START TEXT PROVIDED

Maybe we need to rename that internal IOREQ component to something
else, and then IOREQ would strictly be limited to the hypercall
interface + IOREQ servers.

Or maybe we just need more education/documentation around the
difference between the internal side of IOREQs vs IOREQ servers vs
QEMU.  See for example demu, which is an emulator for a PC-like
compatible system using IOREQ servers:

https://xenbits.xen.org/gitweb/?p=people/pauldu/demu.git;a=summary

>  
> > > > It's important that the interfaces we introduce are correct IMO,
> > > > because that ends up reflecting on the configuration options that we
> > > > expose to users on xl/libxl.  While both XEN_DOMCTL_createdomain and
> > > > XEN_DOMCTL_assign_device are unstable interfaces, how the vPCI option
> > > > gets placed there will ultimately influence how the option gets
> > > > exposed in xl/libxl, and the interface there is relevant to keep
> > > > stable for end user sanity.

END TEXT PROVIDED
START EXTRACTED INFORMATION

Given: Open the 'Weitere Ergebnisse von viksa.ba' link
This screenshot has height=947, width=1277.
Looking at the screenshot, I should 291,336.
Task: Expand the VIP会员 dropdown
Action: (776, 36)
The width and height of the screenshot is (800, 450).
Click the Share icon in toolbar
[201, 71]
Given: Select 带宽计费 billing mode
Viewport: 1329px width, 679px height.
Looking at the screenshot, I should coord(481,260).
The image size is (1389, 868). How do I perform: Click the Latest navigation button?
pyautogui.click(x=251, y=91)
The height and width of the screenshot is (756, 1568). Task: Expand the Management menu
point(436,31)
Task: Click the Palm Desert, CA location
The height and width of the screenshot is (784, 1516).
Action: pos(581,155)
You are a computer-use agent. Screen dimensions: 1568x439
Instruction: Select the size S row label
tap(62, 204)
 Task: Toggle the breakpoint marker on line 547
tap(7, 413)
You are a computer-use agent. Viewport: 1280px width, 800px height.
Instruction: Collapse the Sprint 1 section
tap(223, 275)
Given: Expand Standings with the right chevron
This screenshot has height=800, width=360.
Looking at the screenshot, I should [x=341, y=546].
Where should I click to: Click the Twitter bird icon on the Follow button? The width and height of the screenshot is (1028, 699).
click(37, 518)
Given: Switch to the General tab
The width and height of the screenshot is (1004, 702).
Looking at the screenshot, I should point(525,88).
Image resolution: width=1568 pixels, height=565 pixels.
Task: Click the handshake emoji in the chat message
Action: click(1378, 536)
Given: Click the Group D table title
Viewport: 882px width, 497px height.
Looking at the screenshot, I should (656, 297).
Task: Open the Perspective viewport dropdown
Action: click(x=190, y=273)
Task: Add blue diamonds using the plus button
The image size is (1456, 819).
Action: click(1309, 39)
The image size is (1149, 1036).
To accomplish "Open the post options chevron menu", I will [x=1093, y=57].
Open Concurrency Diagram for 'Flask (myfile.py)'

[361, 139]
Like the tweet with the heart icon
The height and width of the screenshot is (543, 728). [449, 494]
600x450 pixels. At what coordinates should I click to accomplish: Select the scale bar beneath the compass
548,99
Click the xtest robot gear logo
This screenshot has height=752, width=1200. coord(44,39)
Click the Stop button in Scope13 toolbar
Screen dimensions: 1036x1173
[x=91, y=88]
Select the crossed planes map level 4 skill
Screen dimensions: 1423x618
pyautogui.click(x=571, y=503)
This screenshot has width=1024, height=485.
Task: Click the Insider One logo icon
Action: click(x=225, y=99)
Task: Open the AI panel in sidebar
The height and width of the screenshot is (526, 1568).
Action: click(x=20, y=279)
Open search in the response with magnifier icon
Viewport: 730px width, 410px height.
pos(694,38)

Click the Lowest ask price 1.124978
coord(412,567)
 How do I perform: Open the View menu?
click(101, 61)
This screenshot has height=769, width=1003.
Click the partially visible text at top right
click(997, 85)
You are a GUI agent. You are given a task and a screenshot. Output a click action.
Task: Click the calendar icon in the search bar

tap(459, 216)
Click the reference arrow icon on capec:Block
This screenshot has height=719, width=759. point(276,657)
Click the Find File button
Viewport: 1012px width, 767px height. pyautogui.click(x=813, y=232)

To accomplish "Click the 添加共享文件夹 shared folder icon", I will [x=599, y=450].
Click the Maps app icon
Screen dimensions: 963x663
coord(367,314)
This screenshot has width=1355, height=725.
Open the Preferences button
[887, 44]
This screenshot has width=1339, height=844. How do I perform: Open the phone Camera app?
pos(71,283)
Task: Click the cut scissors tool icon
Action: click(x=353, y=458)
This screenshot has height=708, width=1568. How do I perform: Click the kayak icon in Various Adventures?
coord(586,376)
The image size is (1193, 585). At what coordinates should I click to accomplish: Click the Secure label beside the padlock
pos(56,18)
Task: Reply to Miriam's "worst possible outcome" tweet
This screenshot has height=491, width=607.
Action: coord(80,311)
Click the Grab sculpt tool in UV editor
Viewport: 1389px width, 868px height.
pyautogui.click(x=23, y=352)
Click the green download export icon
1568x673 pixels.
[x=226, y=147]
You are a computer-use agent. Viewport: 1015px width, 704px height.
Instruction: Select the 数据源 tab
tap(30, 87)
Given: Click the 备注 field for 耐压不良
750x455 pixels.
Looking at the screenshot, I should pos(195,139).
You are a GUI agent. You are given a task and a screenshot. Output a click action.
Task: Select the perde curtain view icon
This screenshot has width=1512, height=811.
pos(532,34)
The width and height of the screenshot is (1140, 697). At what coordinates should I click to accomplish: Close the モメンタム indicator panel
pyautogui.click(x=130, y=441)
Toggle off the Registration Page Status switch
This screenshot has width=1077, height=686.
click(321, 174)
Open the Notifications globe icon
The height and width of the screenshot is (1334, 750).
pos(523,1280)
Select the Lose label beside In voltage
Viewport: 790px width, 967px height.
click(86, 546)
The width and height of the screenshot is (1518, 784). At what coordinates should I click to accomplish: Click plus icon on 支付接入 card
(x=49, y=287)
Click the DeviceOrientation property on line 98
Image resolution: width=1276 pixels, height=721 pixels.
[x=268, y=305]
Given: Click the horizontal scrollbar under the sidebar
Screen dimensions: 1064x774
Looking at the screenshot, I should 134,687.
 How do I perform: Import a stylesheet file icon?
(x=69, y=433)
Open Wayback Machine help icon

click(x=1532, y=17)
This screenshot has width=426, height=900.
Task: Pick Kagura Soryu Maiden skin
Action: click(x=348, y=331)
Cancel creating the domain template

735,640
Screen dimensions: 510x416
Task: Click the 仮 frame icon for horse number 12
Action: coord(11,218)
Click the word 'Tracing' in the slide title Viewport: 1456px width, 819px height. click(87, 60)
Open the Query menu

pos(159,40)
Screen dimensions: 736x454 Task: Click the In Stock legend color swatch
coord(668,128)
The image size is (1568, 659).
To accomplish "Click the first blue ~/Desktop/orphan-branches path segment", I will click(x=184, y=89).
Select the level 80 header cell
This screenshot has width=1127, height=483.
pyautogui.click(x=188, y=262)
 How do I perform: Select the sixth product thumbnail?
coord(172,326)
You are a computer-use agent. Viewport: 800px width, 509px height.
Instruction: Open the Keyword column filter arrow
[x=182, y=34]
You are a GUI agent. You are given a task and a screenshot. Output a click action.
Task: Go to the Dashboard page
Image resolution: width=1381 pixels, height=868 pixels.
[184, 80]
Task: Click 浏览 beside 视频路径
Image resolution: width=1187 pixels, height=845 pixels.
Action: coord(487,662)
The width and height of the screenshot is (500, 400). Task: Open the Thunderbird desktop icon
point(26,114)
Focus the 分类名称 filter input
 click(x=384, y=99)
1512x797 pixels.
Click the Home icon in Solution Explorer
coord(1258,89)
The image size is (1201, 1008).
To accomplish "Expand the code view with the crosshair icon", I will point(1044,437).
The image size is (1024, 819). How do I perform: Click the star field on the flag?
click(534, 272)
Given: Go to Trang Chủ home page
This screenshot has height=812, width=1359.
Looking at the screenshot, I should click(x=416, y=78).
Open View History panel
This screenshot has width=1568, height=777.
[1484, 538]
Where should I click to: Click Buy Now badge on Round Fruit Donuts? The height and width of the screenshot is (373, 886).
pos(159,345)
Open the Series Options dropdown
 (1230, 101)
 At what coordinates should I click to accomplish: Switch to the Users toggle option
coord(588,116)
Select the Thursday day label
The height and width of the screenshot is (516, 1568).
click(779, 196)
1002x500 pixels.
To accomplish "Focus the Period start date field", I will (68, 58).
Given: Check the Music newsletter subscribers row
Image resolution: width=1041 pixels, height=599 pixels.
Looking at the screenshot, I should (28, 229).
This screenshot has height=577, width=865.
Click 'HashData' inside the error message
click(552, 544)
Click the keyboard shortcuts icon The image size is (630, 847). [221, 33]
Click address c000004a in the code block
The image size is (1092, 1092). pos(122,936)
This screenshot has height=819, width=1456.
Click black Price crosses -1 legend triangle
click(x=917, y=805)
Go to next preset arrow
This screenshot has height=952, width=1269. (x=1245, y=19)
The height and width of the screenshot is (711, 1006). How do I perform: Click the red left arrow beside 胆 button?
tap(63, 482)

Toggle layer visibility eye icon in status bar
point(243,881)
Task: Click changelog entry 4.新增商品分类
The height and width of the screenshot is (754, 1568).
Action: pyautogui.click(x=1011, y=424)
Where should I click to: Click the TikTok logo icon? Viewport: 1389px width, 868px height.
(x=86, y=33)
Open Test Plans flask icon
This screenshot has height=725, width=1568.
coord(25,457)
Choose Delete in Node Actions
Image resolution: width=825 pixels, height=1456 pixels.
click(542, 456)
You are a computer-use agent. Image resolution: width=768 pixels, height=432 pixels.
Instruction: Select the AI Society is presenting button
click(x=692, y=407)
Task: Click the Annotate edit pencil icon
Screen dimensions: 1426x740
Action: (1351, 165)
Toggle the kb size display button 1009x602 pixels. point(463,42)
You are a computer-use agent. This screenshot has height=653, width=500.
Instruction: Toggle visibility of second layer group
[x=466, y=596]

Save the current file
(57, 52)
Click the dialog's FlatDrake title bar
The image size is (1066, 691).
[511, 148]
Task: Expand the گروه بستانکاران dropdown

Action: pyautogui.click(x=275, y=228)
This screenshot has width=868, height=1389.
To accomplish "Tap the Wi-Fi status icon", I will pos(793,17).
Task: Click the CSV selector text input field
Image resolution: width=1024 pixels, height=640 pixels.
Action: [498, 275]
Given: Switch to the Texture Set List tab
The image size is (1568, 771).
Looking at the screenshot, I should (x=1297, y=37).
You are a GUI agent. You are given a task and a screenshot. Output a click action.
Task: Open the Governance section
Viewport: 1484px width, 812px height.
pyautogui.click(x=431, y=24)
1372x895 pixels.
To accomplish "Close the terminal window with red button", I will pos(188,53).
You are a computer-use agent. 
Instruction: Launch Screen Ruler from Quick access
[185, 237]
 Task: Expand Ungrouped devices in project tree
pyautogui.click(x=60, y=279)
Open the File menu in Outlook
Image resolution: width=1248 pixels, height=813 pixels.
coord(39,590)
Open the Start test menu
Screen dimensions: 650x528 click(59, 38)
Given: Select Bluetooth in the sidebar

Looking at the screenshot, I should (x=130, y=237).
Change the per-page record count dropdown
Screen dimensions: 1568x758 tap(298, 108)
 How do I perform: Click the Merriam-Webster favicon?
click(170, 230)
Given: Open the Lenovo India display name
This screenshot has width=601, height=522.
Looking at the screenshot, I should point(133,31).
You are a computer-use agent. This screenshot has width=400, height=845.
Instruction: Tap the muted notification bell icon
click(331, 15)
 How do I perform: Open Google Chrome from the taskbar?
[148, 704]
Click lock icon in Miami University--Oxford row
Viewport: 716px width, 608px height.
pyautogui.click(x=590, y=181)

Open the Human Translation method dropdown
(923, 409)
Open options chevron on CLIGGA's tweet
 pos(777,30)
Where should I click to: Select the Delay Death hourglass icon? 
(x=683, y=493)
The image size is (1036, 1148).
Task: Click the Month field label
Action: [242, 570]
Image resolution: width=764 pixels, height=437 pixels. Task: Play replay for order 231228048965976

END EXTRACTED INFORMATION

• [TASK REQUIREMENTS]:
(1) In the discussion of IOREQ servers, what is demu described as?
(2) Proceed with the IOREQ and vPCI discussion, picking up from its last line.
The listing was taken from a separate source.

• [RESPONSES TO THE EXERCISE]:
(1) An emulator for a PC-like compatible system that uses IOREQ servers.

(2)
> > > 
> > > I agree with you on the stable interfaces. The important part is not to
> > > introduce changes to stable interfaces that could limit us in the
> > > future. Specifically that includes xl and libxl, we need to be careful
> > > there. But I don't see a single per-domain vPCI enable/disable option as
> > > a problem. Let's say that in the future we have a mediated vGPU
> > > implementation: if it works together with vPCI then the per-domain vPCI
> > > option in libxl will be enabled (either explicitely or by default), if
> > > it doesn't then vPCI will be disabled (either explicitely or by the
> > > newer vGPU options.)
> > 
> > If vPCI is hooked into IOREQ there won't be a need anymore to register
> > the vPCI config space traps, as that would be done by IOREQ, and hence
> > vPCI managed devices could be registered at runtime with IOREQ.  IOW:
> > there won't be a need anymore to signal at domain creation whether
> > vPCI is intended to be used or not.
> 
> For safety, we have requirements to specify everything statically before
> boot so typically anything dynamic is a problem.
> 
> 
> > We would obviously need to enable IOREQ for all domains with IOMMU
> > enabled, as it would be IOREQ that register the PCI config space
> > handlers.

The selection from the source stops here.